▸ **Directive**:
In the material below, recast the part that opens with the line containing "Pornići (96, 616)" and closes with the line containing "Sex filmiki za darmo (604, 616)" as a Markdown table with the columns Row and Text. Give only those lines and skip any blank ones.

(Element lookup records)
— start —
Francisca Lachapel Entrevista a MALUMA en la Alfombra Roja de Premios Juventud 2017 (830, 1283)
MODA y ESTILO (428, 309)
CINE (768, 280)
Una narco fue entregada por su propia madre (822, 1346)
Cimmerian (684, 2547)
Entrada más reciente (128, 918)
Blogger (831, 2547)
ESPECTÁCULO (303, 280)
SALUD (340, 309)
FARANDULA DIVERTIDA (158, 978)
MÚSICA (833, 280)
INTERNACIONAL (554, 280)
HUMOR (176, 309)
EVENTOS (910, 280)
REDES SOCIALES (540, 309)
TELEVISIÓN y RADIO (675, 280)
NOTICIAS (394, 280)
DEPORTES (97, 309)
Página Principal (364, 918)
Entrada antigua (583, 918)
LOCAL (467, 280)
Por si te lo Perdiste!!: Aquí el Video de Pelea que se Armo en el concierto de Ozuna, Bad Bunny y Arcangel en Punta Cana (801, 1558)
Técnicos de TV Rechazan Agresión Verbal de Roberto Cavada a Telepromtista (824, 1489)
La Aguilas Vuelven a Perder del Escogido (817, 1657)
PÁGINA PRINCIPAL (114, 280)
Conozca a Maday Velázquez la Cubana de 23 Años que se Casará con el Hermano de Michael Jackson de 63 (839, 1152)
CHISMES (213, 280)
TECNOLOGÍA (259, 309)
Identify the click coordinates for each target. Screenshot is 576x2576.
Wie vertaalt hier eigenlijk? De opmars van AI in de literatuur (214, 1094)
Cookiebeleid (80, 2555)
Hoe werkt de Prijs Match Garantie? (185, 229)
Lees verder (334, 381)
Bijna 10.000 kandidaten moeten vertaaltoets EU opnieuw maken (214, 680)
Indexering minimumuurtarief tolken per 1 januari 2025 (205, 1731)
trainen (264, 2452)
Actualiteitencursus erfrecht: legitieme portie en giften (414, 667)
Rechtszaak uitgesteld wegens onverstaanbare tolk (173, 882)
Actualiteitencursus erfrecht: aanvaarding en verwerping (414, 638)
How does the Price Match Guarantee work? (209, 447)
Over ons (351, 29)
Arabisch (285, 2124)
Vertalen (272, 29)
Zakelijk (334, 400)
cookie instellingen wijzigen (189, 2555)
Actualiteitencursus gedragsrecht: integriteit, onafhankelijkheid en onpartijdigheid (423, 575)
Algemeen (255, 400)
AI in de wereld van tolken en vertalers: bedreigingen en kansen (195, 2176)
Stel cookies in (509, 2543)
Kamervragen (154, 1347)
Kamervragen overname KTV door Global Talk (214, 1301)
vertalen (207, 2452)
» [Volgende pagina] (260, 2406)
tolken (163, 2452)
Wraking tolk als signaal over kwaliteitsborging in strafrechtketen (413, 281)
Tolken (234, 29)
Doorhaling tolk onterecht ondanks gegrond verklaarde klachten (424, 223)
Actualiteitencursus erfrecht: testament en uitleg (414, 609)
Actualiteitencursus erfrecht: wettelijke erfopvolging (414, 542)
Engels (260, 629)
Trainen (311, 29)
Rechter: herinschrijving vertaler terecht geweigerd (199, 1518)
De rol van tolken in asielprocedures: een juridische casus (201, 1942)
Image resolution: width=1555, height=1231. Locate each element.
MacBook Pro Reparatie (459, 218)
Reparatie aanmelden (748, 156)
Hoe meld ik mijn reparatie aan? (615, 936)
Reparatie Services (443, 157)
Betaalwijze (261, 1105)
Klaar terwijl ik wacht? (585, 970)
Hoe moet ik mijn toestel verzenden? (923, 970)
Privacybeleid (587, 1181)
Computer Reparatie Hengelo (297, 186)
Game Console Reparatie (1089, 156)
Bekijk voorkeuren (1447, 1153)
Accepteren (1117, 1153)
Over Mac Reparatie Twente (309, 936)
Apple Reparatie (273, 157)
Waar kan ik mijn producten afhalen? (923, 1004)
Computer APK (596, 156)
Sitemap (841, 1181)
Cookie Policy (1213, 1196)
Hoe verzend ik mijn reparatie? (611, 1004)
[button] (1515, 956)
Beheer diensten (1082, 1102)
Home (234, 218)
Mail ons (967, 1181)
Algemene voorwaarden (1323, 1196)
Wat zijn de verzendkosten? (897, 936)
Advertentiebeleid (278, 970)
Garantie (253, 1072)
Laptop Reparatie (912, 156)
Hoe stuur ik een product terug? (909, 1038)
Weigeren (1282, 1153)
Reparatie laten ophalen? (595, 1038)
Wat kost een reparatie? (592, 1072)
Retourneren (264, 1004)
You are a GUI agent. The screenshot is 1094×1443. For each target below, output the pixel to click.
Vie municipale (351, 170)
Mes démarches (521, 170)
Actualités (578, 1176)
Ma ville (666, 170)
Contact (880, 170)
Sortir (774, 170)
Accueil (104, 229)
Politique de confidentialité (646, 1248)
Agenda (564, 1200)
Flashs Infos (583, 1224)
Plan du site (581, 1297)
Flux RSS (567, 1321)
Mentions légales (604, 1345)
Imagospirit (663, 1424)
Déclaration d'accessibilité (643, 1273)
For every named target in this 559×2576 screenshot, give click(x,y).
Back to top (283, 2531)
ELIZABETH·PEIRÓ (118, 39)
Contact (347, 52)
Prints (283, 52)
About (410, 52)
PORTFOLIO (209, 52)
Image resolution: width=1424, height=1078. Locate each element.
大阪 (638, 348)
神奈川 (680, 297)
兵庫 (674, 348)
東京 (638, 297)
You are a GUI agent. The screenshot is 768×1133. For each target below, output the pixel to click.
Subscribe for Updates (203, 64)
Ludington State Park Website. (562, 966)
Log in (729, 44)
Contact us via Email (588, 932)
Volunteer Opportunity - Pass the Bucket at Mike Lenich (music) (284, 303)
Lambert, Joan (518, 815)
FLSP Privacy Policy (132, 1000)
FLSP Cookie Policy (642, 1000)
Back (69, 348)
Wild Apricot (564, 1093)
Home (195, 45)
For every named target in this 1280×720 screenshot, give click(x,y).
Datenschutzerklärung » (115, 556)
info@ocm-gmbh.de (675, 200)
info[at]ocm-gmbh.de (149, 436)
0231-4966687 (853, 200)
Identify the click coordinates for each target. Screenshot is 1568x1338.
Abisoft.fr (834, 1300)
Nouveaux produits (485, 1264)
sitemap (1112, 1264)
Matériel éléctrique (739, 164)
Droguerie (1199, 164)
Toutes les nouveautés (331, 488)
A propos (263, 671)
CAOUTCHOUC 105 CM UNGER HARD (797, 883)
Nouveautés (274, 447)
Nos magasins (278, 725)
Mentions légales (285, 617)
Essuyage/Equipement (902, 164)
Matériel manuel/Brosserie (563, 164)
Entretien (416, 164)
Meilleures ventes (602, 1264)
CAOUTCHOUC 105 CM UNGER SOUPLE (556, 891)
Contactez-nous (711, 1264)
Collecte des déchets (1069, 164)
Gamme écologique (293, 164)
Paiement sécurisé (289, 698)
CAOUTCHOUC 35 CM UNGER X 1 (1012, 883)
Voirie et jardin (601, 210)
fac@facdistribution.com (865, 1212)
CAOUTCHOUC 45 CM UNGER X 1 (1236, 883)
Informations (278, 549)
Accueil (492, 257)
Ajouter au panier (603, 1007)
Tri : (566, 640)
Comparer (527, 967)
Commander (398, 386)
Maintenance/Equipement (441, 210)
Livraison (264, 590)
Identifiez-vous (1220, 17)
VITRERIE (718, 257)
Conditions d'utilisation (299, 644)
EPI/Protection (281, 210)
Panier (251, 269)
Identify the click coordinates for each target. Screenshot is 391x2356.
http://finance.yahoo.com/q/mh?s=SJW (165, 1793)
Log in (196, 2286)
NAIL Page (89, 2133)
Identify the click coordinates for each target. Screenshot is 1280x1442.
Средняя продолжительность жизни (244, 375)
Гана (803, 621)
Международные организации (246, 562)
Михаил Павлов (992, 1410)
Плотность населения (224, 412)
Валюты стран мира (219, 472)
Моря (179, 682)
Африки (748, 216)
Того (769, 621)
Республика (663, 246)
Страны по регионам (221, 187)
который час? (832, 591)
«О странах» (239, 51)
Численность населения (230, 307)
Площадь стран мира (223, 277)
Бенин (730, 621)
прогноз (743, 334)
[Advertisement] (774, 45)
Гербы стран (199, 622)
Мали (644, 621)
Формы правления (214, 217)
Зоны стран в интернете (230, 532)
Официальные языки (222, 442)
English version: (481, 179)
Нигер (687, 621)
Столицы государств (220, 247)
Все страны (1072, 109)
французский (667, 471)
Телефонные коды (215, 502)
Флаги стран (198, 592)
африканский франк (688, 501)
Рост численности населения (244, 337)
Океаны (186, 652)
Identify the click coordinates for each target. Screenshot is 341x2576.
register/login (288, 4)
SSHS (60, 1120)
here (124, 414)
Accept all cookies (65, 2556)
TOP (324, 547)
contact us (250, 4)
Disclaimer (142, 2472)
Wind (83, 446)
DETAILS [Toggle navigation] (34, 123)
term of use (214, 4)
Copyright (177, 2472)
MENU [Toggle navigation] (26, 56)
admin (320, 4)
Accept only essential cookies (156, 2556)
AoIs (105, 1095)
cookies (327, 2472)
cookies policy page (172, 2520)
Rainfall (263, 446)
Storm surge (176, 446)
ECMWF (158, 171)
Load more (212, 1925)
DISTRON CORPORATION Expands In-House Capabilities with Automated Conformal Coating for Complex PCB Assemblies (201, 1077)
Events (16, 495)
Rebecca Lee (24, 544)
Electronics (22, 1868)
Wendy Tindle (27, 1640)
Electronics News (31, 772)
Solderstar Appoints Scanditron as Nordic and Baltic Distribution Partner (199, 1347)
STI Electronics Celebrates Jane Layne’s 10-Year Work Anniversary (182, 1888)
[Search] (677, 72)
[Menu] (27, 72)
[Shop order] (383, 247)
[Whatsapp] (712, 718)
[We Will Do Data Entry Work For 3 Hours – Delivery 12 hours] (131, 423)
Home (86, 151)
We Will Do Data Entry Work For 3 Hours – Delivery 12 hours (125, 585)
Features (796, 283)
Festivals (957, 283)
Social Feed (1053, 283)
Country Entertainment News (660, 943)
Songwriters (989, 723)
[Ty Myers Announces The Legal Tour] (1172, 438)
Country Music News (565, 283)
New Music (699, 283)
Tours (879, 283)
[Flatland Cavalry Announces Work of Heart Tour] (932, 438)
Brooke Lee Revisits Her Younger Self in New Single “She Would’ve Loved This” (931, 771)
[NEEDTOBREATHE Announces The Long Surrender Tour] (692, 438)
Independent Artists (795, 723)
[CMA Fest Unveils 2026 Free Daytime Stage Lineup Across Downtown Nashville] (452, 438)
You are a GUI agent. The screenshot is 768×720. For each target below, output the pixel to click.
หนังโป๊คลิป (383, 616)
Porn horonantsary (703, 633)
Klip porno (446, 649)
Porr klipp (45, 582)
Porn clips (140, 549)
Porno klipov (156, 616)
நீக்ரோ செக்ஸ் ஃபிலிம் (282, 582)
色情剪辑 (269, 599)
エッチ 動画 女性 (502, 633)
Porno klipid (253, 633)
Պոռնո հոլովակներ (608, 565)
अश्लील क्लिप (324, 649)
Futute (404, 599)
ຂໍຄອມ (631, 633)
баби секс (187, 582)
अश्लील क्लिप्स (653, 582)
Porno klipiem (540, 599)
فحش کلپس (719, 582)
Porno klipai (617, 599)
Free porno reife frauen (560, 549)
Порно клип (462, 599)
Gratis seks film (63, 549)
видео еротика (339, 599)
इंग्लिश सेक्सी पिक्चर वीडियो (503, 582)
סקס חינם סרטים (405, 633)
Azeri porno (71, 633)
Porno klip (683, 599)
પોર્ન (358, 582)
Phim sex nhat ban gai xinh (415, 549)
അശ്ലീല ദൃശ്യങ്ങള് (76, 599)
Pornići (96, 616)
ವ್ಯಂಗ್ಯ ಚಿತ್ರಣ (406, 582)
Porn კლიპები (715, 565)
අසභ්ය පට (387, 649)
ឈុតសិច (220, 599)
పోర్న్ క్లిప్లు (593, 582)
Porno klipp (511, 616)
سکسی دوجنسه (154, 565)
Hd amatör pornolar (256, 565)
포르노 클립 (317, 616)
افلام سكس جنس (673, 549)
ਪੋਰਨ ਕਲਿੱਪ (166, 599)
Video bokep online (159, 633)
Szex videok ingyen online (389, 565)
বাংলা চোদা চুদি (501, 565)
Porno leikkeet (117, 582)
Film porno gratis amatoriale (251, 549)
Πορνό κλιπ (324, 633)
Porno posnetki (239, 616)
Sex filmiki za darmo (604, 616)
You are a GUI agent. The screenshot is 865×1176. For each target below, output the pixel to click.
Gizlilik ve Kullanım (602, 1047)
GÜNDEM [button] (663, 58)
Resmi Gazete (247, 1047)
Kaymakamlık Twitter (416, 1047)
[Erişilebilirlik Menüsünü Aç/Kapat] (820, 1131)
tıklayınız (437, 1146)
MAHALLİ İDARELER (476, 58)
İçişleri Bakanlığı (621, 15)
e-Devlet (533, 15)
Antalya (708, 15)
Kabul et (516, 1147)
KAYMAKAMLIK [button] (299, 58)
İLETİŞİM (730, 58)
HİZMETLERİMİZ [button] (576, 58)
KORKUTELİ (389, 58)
— end —
▸ **The result**:
| Row | Text |
|---|---|
| 1 | Pornići (96, 616) |
| 2 | ವ್ಯಂಗ್ಯ ಚಿತ್ರಣ (406, 582) |
| 3 | Porn კლიპები (715, 565) |
| 4 | අසභ්ය පට (387, 649) |
| 5 | ឈុតសិច (220, 599) |
| 6 | పోర్న్ క్లిప్లు (593, 582) |
| 7 | Porno klipp (511, 616) |
| 8 | سکسی دوجنسه (154, 565) |
| 9 | Hd amatör pornolar (256, 565) |
| 10 | 포르노 클립 (317, 616) |
| 11 | افلام سكس جنس (673, 549) |
| 12 | ਪੋਰਨ ਕਲਿੱਪ (166, 599) |
| 13 | Video bokep online (159, 633) |
| 14 | Szex videok ingyen online (389, 565) |
| 15 | বাংলা চোদা চুদি (501, 565) |
| 16 | Porno leikkeet (117, 582) |
| 17 | Film porno gratis amatoriale (251, 549) |
| 18 | Πορνό κλιπ (324, 633) |
| 19 | Porno posnetki (239, 616) |
| 20 | Sex filmiki za darmo (604, 616) |